The other chef in the bottom two, judged by the quality of the dishes that they made, is....Chef Anne Burrell.  Oops.

So they have a cook-off, and Anne Burrell loses and is kicked off the show.  She had the advantage, and it bit her.  In summing up, one of the other chefs, Chef Alex Guarnascelli(??), says "It was downright Shakespearean.  Chef Burrell drew her sword, and then she fell on it."

What?

That analogy may have worked better (though still been broken) if she'd at least said "...and then she tripped over it."

What Was Helena's Plan Again?

And by that I mean the Midsummer Helena, not the All's Well Helena.  While going through the play in prep for my teaching debut, I was reminded of what appears to be a rather silly plot point.

Recap - Lysander and Hermia love each other.  Demetrius loves Hermia (who does not love him in return), but Demetrius is the one who has Hermia's father's permission to marry her.  Helena, meanwhile, loves Demetrius, who does not love her in return (although we're led to believe that he did at one point).  Lysander and Hermia plan to run away into the forest, and have told Helena their plan.

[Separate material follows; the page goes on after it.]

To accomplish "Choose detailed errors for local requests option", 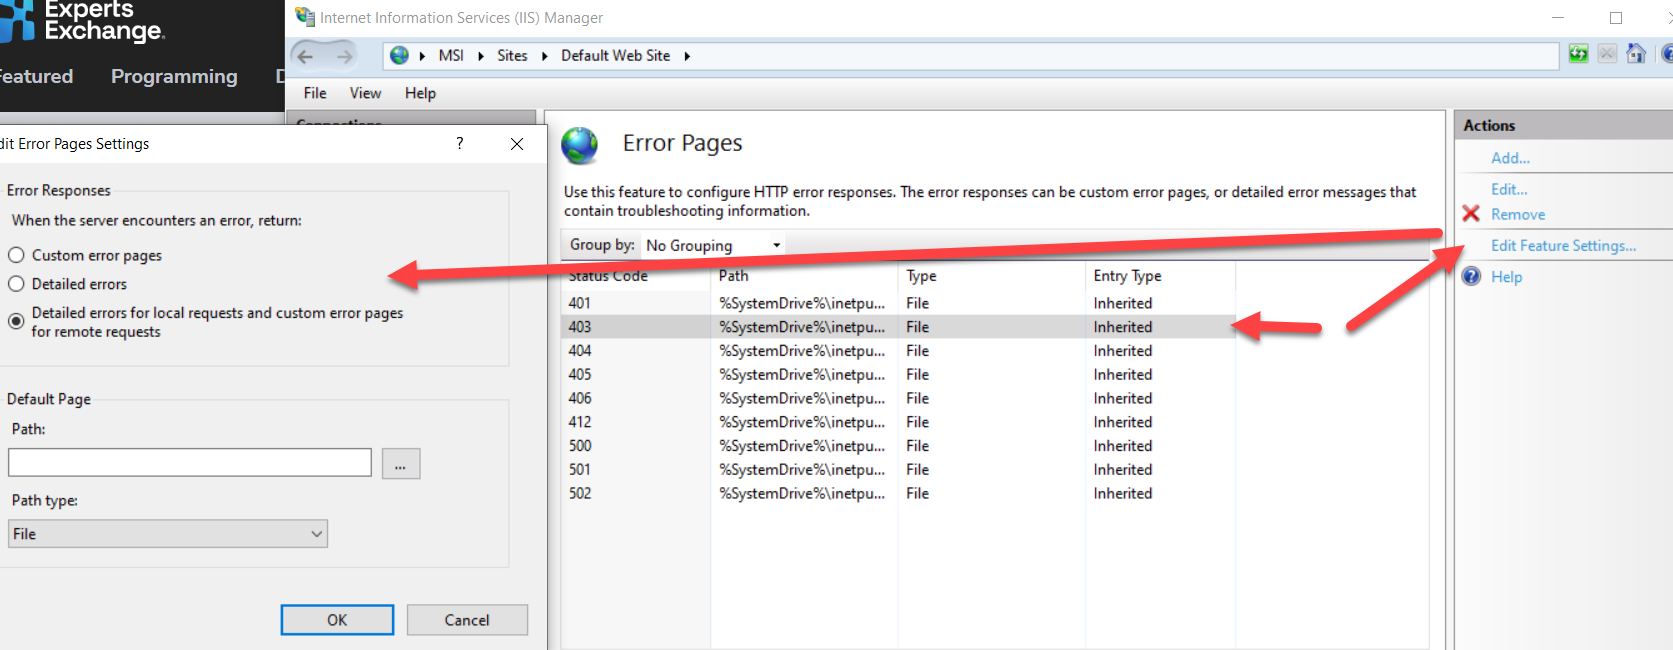I will tap(17, 321).
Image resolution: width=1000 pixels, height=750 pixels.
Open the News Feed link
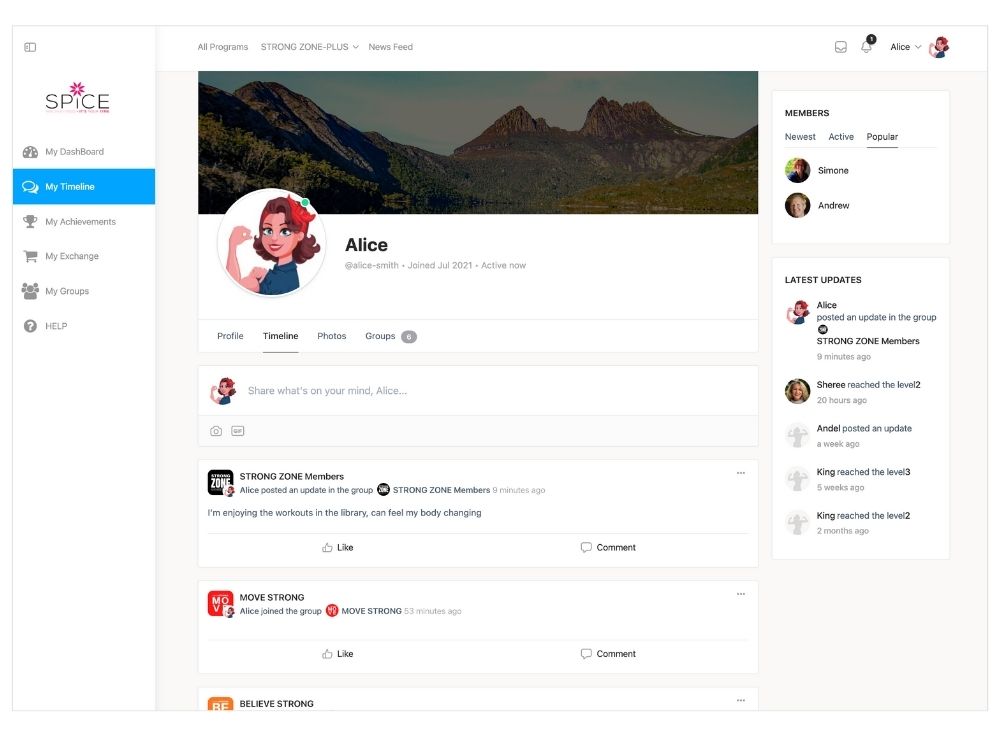coord(390,47)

So, here's my question.  Helena says:

I will go tell him of fair Hermia's flight:
Then to the wood will he to-morrow night
Pursue her; and for this intelligence
If I have thanks, it is a dear expense:
But herein mean I to enrich my pain,
To have his sight thither and back again.

She's going to tell Demetrius what's going on.  I think that the first time I read through the play I thought her thinking went something like, "He will realize that Hermia is gone, and then he will love me again."  But I noticed last night that she actually says "he will pursue her."  So Helena knows that Demetrius is going to chase after Hermia, and she (Helena) is going to chase after him.

How exactly does she expect to end up with Demetrius, again? How does she see this plan working out? Is she so out of her head in love with Demetrius that all she's thinking is, "I will tell him this news and he will be happy with me! Yay!"